PROBLEM: What is needed is an exact copy of the lines from the line holding "Where should I" through the end of the material, with no other lines and no pictures.

(STUDY MATERIAL)

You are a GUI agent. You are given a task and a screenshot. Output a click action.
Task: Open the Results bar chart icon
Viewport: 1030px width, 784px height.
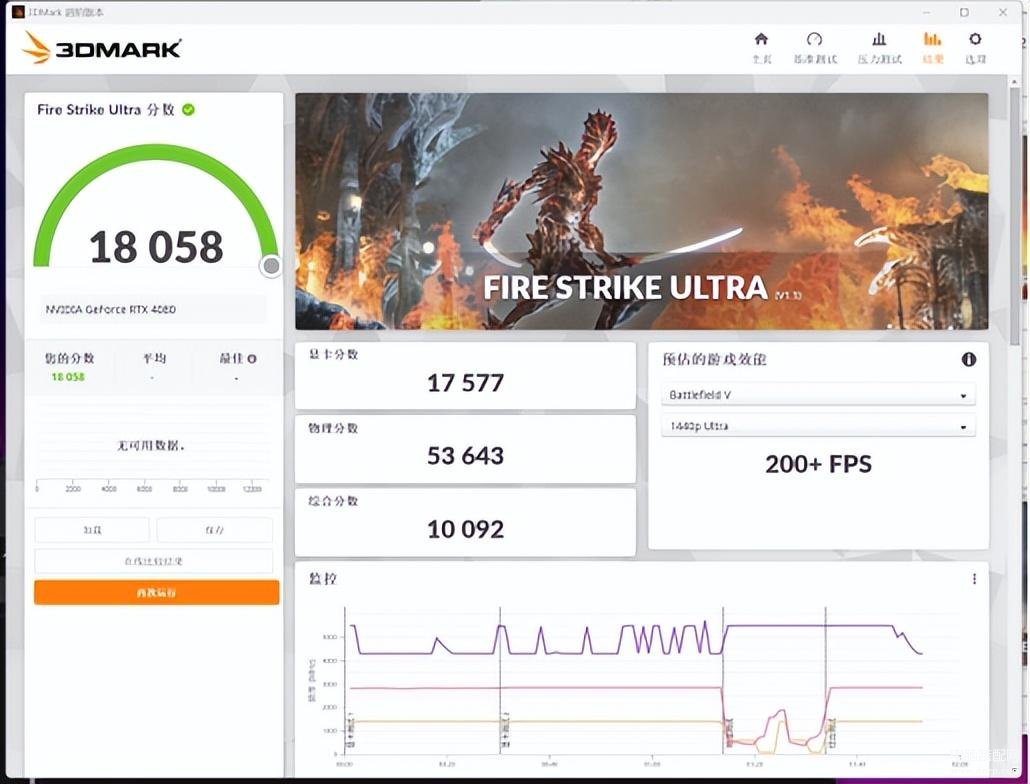[x=932, y=46]
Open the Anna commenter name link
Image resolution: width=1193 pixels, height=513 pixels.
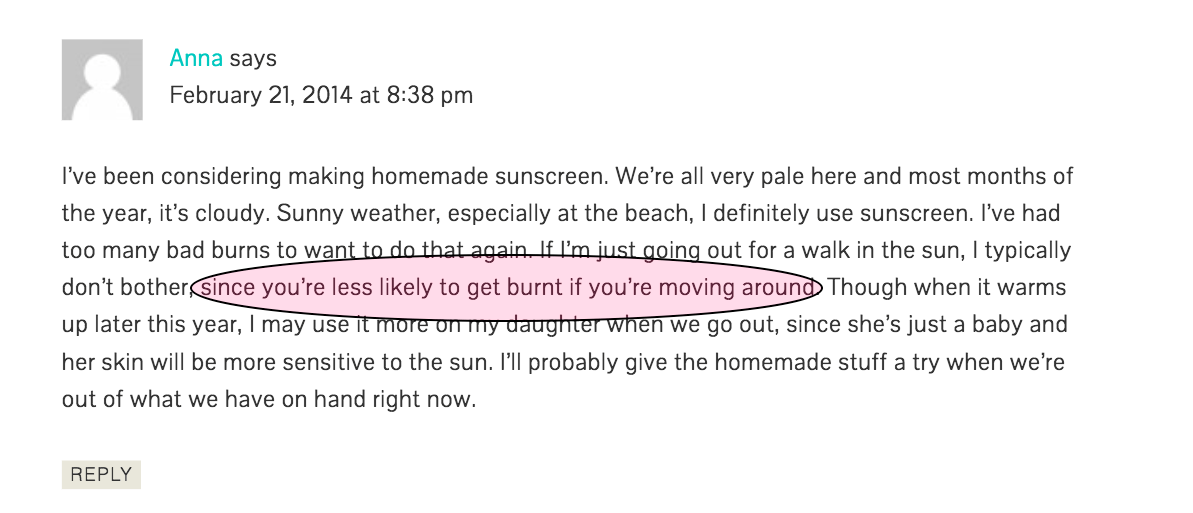(x=196, y=59)
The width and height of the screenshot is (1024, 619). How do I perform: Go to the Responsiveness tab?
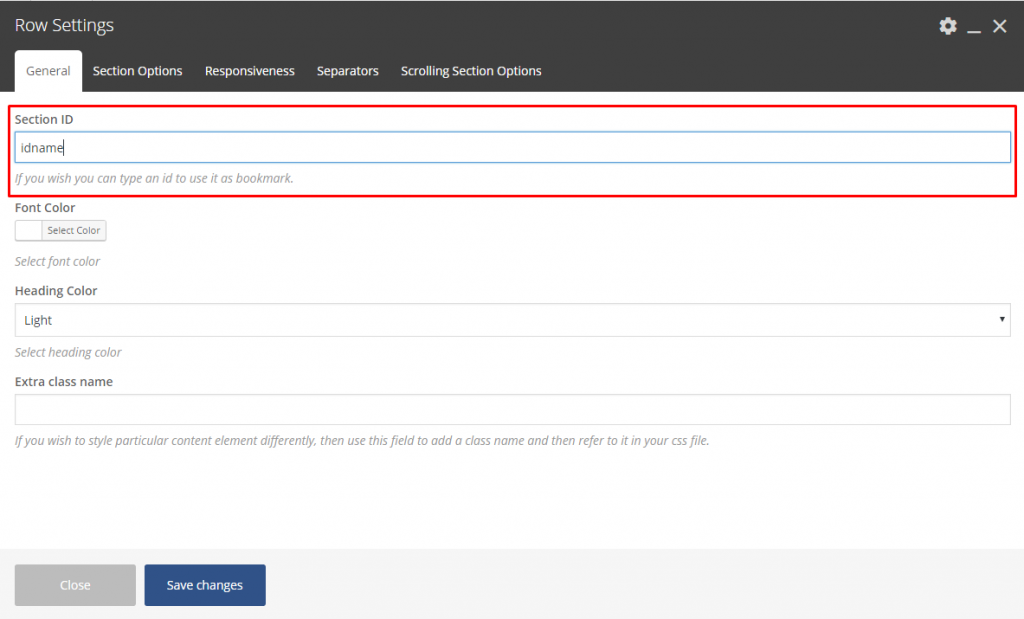pyautogui.click(x=249, y=71)
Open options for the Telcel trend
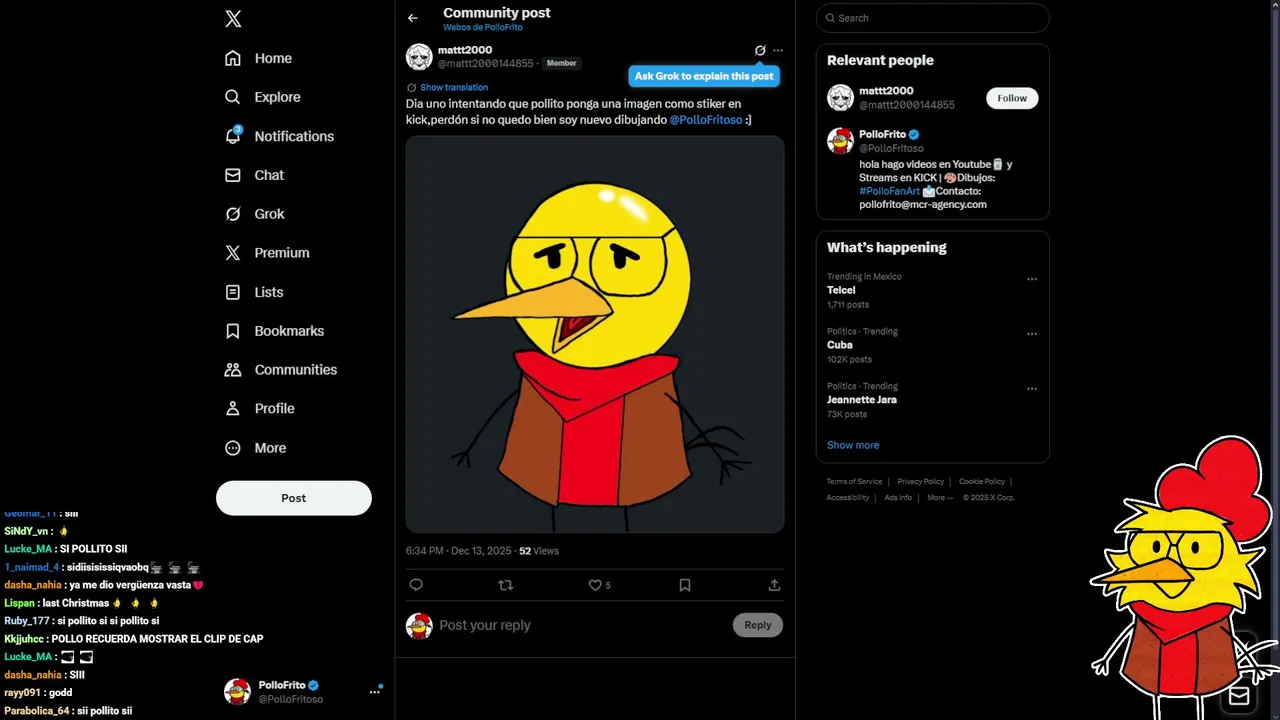 coord(1032,279)
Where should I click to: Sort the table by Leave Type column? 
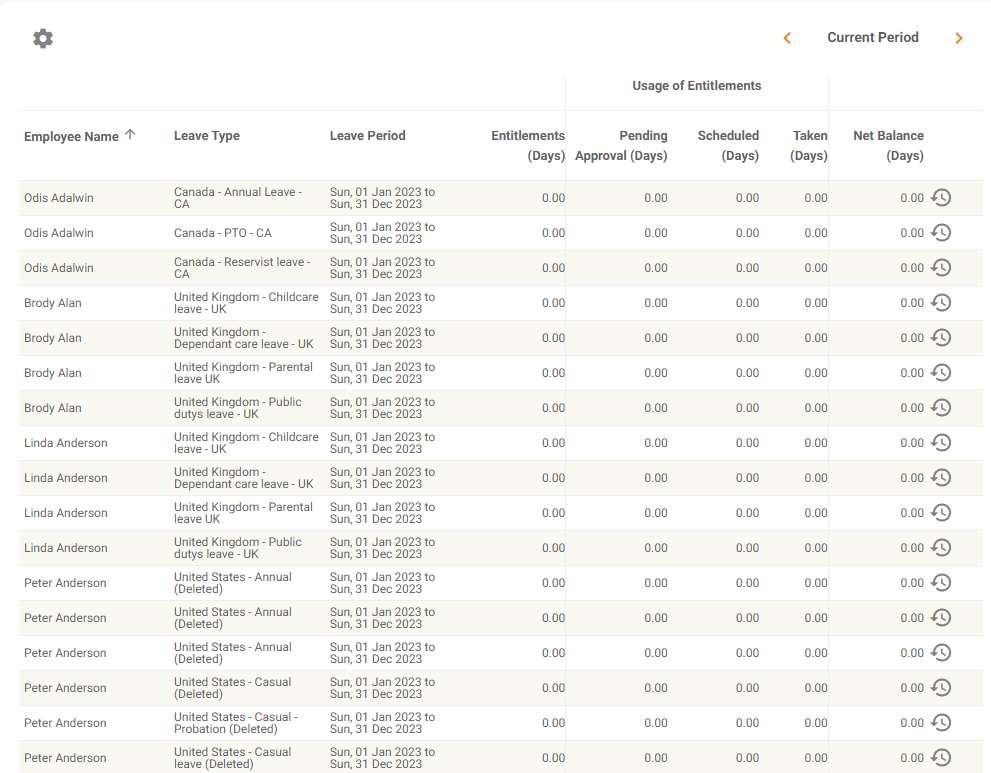(x=206, y=136)
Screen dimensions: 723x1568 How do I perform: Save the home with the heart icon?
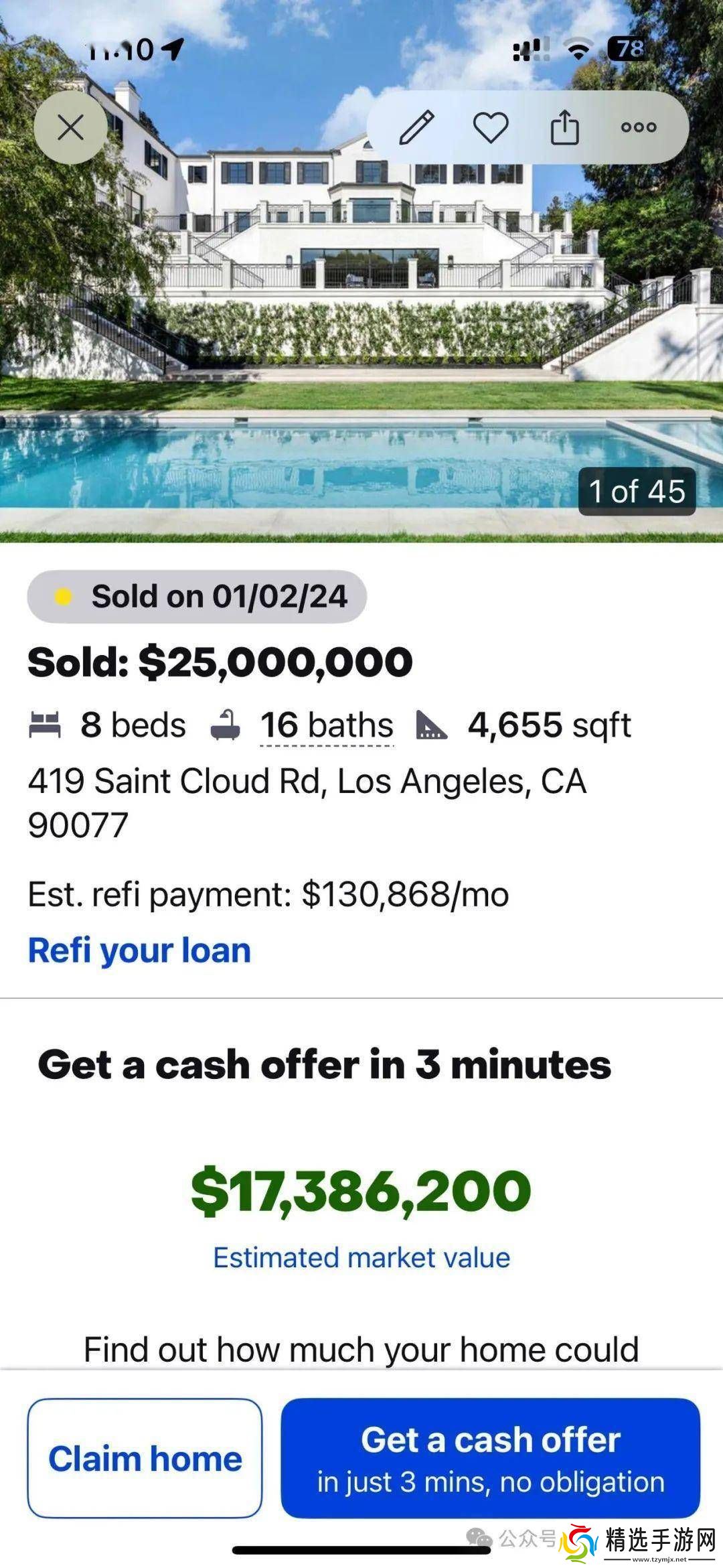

(End STUDY MATERIAL)

REPLY:
Where should I click to: Sort the table by Leave Type column? 
(x=206, y=136)
Screen dimensions: 723x1568 How do I perform: Save the home with the heart icon?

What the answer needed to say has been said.